I see this in the earnest replies to NBC journalist Jacob Soboroff's tweets about his reporting:
I don’t think there's anything inherently wrong with channeling this outrage into action, but it is wrong to assume that we're voting for a Biden administration that won't just revert back to a status quo that swaps extremist immigration policy for "polite" and "fair" ICE arrests and detentions and "justified" family separations and deportations. Under previous administrations, I've had extended family die or remain separated from one another while waiting to be allowed to live in the U.S., and this is the way things will stay under an administration that doesn't care to change that reality.
It's wrong to assume that a Biden administration, despite Joe Biden's attempt at reckoning with the Obama administration record of mass deportations, will go beyond the effort to reunify families and un-ban Muslims and reinstate the Deferred Action for Childhood Arrivals program. (After all, Biden is the person who told someone challenging him about his immigration record to vote for Trump.) This is exactly what his immigration plans tell us — no for-profit detention centers, but keeping the overall detention system in place.
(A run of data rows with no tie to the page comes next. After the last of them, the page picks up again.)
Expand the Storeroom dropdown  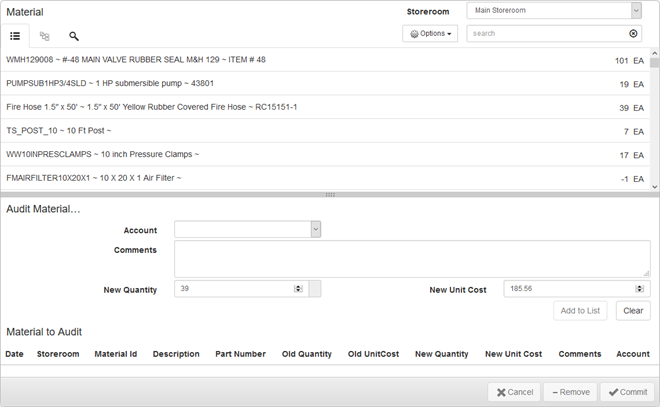tap(636, 11)
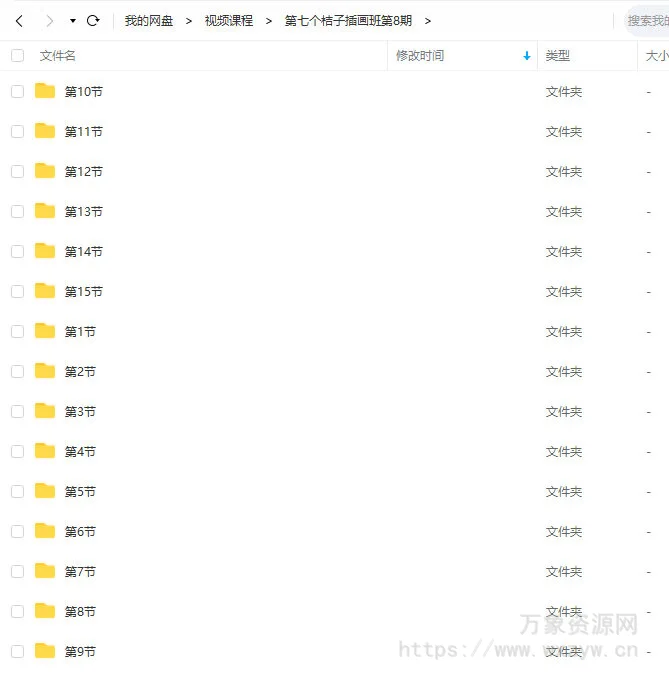Click the 第15节 folder icon
This screenshot has height=684, width=669.
click(x=45, y=291)
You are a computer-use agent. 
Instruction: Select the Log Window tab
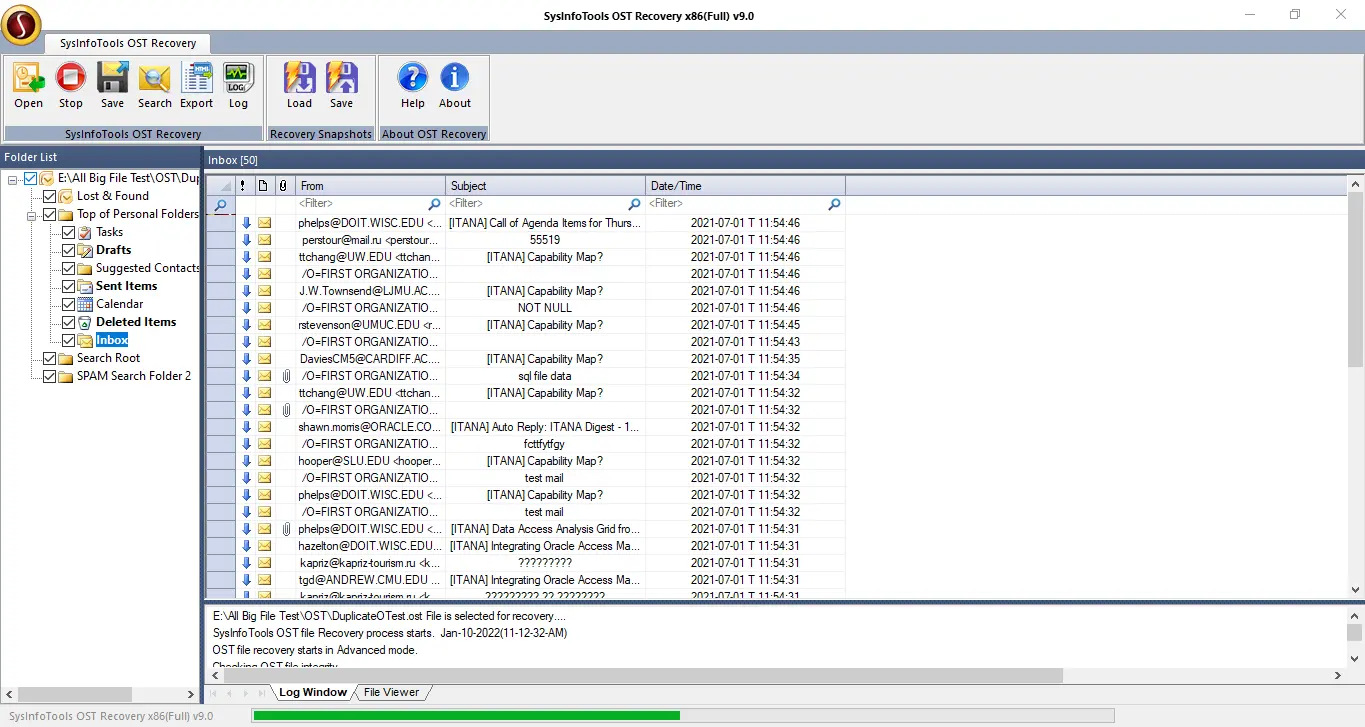312,692
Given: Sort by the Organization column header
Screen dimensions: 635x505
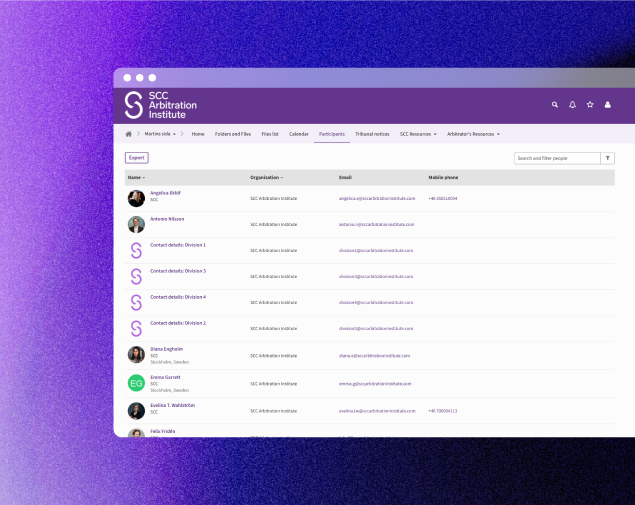Looking at the screenshot, I should (266, 177).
Giving certain people in the U.S. under Temporary Protected a pathway to citizenship, but also only via legislation. Keeping ICE around, but making it nicer. Ending the family separation, but only the way that Trump did it.
Biden doesn't want to do more than this, but neither do the people who think that immigration horror stories will be over under a Biden administration. They just want people to stop suffering in a way that makes the U.S. look bad. Or in the way that makes our country look like we hate brown children, like we're fine with abusing the most helpless and sympathetic of immigrants.
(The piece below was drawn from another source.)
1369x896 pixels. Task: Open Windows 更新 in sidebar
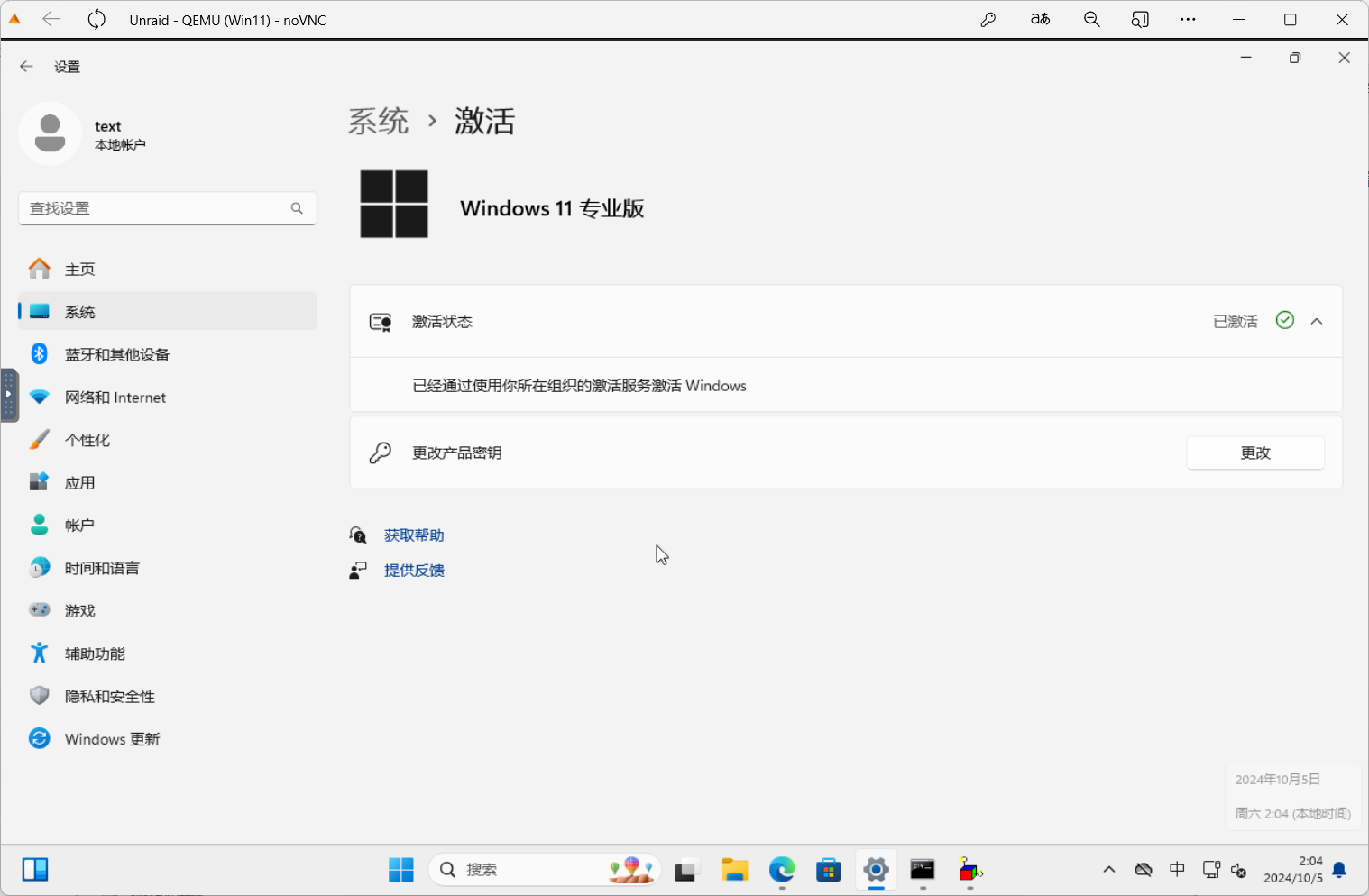[112, 739]
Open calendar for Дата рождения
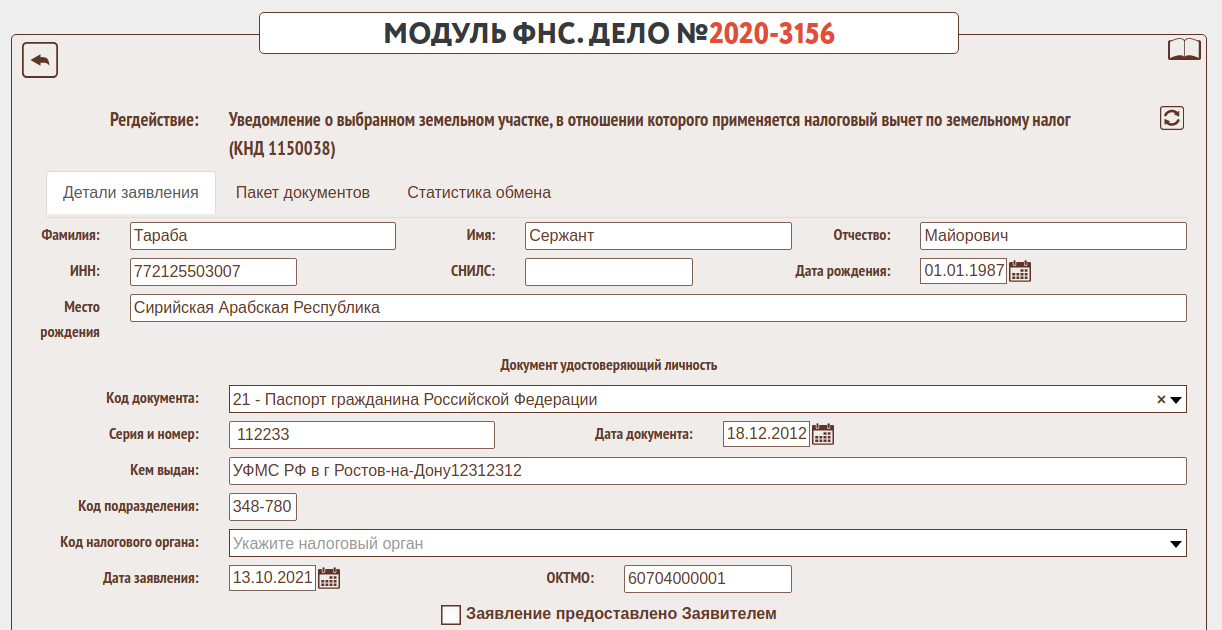This screenshot has height=630, width=1222. tap(1020, 271)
And once Biden is in office, these same people will exhale and thank their god that balance has been restored to the universe. The nice people will now be in charge of detaining and stealing the labor of and deporting immigrants instead of the bad people. These people have already started wondering what they're going to tweet about once Biden is in office. They've already started looking for brunch spots with covered outdoor patios.
Things will not systemically improve for marginalized people under a Biden administration. That is not an explicit argument against voting for Joe Biden (though reasonably, for many people, it is), and certainly not for voting for Donald Trump, under whom marginalized people have suffered greatly. But electing Joe Biden will not stop the kind of suffering that goes unseen—the kind that immigration reporters have a hard time getting people to care about, because it doesn't involve children, or mothers, or hasn't been picked up by a mainstream news outlet. I keep up with the work of many immigration reporters who I followed during my time reporting on immigration a few years ago. Very few of them work at a mainstream publication, and rarely do mainstream publications that crib their reporting give their work the credit it deserves.
And when I look at this piece from NBC and the outrage this development has rightfully garnered, all I can wonder is whether we'll see the same kind of mainstream attention to the people wrongfully harmed by a Biden administration's immigration policy, and if the kind of people who were so upset during the Trump years will even care.